> **QUOTED TEXT**

** Start **

It’s easy to believe that the planet is frying and that nobody – not even the scores of world leaders who are about to descend on Paris for crucial climate negotiations – is doing anything about it.

Wrong. While Paris won’t stop global warming, it can slow it – and around the world some extraordinary things are happening that kindle hope and optimism.

“It isn’t too late. Is the door closing? Absolutely. But when I look at a door and see a tiny little crack I’m like, well, we are walking through that crack” – UN climate chief Christine Figueres

In this one-hour Foreign Correspondent special, Eric Campbell criss-crosses the continents to see not only what is at stake but also what is being done to cut carbon pollution.

He heads to Costa Rica which has made a virtue of oil and coal poverty and is re-branding itself as a deep green emerald of eco-tourism. It plans to be carbon neutral by 2021 and recently went 75 days straight using just renewable power – wind, solar, hydro and thermal.

** End **

> **DATASET RECORDS**
** Start **

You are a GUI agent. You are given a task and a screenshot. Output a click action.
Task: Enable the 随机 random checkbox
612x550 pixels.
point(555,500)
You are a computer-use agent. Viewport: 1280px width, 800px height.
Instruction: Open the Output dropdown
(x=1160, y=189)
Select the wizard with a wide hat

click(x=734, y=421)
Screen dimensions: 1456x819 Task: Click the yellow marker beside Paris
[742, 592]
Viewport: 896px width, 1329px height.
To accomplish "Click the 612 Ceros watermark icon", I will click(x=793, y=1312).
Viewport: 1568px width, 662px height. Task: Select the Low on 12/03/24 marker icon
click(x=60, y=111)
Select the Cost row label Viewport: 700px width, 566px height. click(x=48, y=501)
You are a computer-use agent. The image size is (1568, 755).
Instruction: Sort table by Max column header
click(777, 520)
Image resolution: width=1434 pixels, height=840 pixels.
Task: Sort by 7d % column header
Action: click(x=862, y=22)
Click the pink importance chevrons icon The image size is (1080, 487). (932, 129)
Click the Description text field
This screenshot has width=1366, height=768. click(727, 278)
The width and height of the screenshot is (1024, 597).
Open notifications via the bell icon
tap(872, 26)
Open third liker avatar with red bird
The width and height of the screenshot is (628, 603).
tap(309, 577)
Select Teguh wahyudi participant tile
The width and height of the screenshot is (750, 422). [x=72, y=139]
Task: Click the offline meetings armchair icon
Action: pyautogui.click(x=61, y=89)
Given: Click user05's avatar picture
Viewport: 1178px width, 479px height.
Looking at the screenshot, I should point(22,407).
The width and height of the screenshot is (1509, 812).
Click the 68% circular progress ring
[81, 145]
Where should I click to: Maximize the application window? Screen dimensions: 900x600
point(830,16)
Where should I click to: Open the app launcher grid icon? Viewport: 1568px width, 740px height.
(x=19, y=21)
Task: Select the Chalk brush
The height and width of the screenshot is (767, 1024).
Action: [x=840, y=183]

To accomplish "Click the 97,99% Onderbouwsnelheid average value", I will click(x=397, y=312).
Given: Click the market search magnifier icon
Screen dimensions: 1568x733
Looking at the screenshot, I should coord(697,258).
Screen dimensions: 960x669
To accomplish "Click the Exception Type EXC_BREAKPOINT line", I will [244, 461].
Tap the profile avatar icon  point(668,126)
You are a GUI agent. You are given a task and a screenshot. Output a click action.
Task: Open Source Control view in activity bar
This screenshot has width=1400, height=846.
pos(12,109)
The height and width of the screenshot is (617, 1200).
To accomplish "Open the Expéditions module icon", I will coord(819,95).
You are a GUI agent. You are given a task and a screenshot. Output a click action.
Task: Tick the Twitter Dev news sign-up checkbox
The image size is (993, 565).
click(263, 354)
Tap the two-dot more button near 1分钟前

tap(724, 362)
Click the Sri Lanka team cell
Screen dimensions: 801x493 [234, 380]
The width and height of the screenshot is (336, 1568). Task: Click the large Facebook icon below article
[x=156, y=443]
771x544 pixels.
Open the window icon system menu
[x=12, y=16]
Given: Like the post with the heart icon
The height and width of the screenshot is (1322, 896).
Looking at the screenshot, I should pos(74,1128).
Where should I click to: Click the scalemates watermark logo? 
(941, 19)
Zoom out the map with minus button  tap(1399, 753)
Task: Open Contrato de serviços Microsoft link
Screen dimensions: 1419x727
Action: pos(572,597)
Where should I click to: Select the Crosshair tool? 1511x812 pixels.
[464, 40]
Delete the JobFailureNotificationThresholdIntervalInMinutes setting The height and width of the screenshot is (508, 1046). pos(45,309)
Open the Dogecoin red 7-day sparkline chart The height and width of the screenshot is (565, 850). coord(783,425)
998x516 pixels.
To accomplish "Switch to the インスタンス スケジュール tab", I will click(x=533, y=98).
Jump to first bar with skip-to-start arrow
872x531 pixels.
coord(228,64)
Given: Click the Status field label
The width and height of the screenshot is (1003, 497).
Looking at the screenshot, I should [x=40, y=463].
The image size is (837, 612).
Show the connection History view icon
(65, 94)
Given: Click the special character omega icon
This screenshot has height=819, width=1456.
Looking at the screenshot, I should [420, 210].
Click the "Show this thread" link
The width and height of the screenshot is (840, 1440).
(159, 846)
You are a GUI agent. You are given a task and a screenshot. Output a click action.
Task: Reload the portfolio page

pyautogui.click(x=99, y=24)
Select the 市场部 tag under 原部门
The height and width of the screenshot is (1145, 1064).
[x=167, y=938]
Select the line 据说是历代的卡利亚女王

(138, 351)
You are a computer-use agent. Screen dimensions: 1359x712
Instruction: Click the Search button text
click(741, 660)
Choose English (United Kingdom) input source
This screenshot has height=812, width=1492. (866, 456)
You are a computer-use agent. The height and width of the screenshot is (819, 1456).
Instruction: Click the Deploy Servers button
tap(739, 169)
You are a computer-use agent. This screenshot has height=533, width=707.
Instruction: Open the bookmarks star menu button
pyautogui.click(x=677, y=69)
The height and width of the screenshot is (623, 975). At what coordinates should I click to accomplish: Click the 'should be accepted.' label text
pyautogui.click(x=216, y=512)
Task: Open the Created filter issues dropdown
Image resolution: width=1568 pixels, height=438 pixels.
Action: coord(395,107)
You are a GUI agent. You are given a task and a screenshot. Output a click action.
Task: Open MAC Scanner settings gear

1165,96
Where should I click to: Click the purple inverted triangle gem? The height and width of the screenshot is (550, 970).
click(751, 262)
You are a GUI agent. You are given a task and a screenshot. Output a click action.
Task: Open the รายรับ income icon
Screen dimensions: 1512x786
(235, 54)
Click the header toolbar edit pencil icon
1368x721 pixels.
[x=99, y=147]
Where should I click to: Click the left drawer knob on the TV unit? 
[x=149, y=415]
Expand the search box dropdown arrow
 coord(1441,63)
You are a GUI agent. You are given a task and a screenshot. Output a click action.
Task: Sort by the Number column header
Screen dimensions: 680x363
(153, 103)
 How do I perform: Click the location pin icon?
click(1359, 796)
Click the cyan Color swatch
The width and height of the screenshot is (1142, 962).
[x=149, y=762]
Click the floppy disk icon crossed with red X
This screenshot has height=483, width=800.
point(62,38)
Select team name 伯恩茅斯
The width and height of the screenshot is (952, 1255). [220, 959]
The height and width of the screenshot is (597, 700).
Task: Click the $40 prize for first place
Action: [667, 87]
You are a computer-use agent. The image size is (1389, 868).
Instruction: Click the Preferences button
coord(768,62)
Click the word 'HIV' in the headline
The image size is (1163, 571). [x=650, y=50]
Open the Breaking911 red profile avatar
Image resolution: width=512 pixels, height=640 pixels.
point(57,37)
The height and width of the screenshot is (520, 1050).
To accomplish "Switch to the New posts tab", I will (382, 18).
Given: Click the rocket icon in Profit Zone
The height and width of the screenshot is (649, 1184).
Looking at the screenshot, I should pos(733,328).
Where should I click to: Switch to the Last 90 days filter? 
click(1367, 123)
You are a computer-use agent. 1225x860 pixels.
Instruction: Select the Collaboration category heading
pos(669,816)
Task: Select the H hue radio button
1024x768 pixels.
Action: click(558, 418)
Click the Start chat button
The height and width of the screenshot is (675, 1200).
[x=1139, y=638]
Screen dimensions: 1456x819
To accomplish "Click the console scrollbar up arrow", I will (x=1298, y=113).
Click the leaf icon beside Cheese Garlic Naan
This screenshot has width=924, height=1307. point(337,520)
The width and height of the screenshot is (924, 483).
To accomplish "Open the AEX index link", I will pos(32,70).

** End **

> **EXERCISE REQUIREMENTS**
- 1) List the renewable power sources that the climate text says Costa Rica used during its 75 days straight.
- 2) Update the climate text from the words "Wrong. While Paris" through the words "hope and optimism.", replacing "slow" with "delay".

> **SET OF ANSWERS**
- 1) wind, solar, hydro, thermal

- 2)
Wrong. While Paris won’t stop global warming, it can delay it – and around the world some extraordinary things are happening that kindle hope and optimism.